A foursome on the 10th green at Deer Creek Golf Course in Overland Park.
A foursome on the 10th green at Deer Creek Golf Course in Overland Park. File photo

The concept of combining fitness centers with golf courses has made a resounding entrance into the Kansas City area.

Overland Park-based GreatLife KC, which builds fitness centers within golf clubhouses, has recently purchased seven golf courses, including Deer Creek, Canyon Farms and Falcon Ridge in Johnson County.

The buying spree also has netted Tallgrass in Wichita, Painted Hills in Kansas City, Kan., Royal Meadows in Kansas City, and St. Joseph Country Club in St.
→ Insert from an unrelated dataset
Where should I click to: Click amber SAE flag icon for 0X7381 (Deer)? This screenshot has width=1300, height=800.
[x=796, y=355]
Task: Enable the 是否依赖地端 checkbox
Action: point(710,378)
Joseph.

Purchase prices were not disclosed.

Rick Farrant, GreatLife’s owner, said his business plan of one membership covering both golf and the gym has been a success in Topeka and other markets, and he sees an opportunity in Kansas City.

“In analyzing the Kansas City market, we saw there was a nice top-tier of country clubs, but we didn’t feel there was a mid-level market,” said Farrant, whose company also owns and operates the Staley Farms, The Oaks, Leavenworth, River Oaks and Liberty Hills courses.

“We’re trying to bring our membership-based system to that” market, Farrant said. “What we do is a two-for-one. We don’t care if you join for fitness or golf, you get both. And you get both for what you’d normally pay for one.”

He also views this as a way to attract more players into the game of golf, which has experienced a decline in popularity in recent years.

All the local properties acquired by GreatLife will soon convert an existing space into a workout facility or build one on site. If those options aren’t possible, the company will partner with a nearby gym or health club.

“A lot of times at our fitness centers you’re looking out at a view of our golf course,” Farrant said. “We’ve found that people who join the gyms eventually start playing golf. And with the club setting, you can bring the kids out and play two or three holes, or six, and you don’t have to leave your life savings there when you leave.”

GreatLife points to Staley Farms as a successful model in the Kansas City market.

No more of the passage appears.